I downloaded the Kudos demo last night, and I’ll say, it is NOT a copy of The Sims (like I though it could be like). It is similar, in the same way Starshop Tycoon is like Star Control II or III.
Kudos is a core life simulation. While The Sims adds a lot more, as in building houses, Kudos allows you the control that you might get with The Sims after you spend 3X more money on all the expansion packs. (I don’t think Cliffski would like this, but…) Kudos seems like a “No-Frills” game, meaning you don’t get all the bells and whistles that you won’t use 90% of that you would get in a mass-marketed (and mass-advertised) game that costs two to three times just to start, but what it does have are the core basics that you would want in a life simulator. The Sims is a fully loaded Mercedes Benz while Kudos is a well-loaded Subaru. While both are reliable and good cars, do you really need the power-controlled rearview mirror defroster and automatic wipers on the headlights?
Now, I’m stopping with the comparison and onto the “IMO” part of Kudos. I’ve seen how active the forum is, and the great reviews, so I decided to download the demo last night.

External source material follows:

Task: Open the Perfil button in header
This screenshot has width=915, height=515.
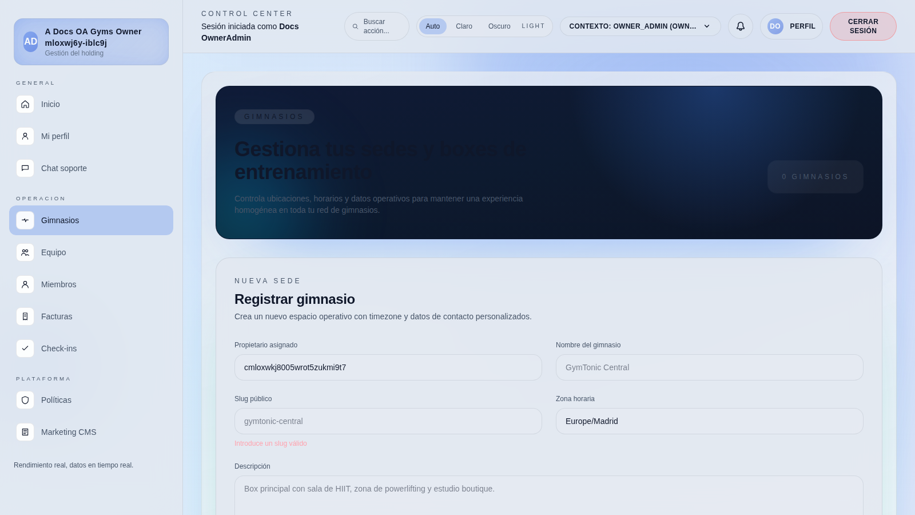Action: 791,26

I’d hate to say it, but I’m on the fence with it. While the gameplay is original and fun, I’m afraid it will lose it’s playability in a few weeks. I played 3 demo games last night, but the demo ends just as the game gets interesting (typical demo, good planning, Cliffski!!). You have enough time to just start qualifying for better jobs and just as your circle of friends is starting to expand out (come to think of it, you’re worse with your demos than Microsoft and Blizzard are! ).
I can see where the game could get addictive, but where does it end? I bought Starship tycoon a few months ago, and while it was a fun game, it lost it’s replayability after about a month and a half, there’s only so many ways you can build up a huge transport company (I’ve given some suggestions over on those forums before). I’m afraid that Kudos may go the same way (but who knows).

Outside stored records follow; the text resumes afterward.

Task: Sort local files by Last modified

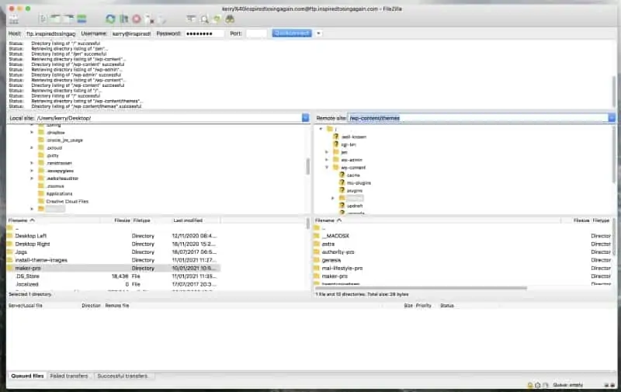Action: [x=188, y=220]
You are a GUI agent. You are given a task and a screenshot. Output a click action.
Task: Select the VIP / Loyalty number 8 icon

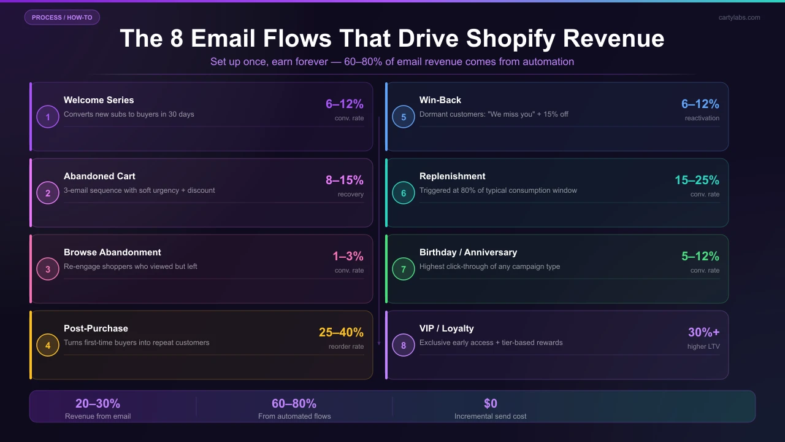coord(404,345)
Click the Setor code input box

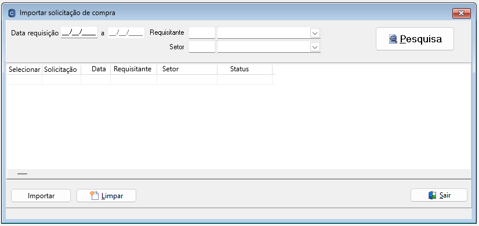pyautogui.click(x=202, y=47)
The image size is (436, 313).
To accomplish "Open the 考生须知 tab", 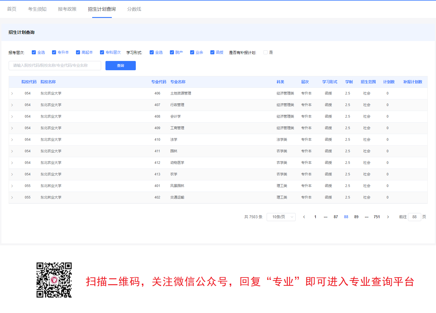I will coord(37,9).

The things I really like about Kudos are the low system requirements. I like the fact that I can play this game on older systems (the only reason I didn’t get Dungeons and Dragons online is the fact that I was unwilling to spent $3,000 on a computer just so I could play the game). It’s not a resource hog, so I can also have a download going in the background, or burn a DVD or two while playing, or have a few chats over Trillian going and not have the game crash on me. I can also quickly load up the game in a few minutes so playing in 10-15 spare minutes is a reasonable idea, not like other games that take 5-10 minutes just to start.
The gameplay, yes, I do like it. I like the idea of a life-simulation game where I don’t have to worry about groceries, building and expanding a house, and whatnot, I can concentrate on what really counts in a life simulation, the life part. I"m just afraid the replay value won’t last, but then again, if I can get 2-3 months out of it, then it’s worth it (per day, that’s less than Everquest and sometimes I lose interest in that game and don’t play for months!). (While I think about it, most game sonly keep me captivated for 2-3 months at most, except Civilization 3 and Everquest).
The price tag is good. $25US or about $12EU. Most games here start at about $30 for the cheap (bad) ones and good games can easily double that, and when you add in all the expansions (which seems to be the “in” thing now) you have to pay an extra $30-$40 every few months to keep up.
I know I’m missing a lot just by playing the demo (most importantly, life beyond 3 weeks). If I do end up buying the full version, be sure that after I’ve played it, I will post a review on it.
(Maybe I will buy it, it’s been a long time since I was 20, so maybe re-living my life from back then to see where I could have gone will be a fun idea?)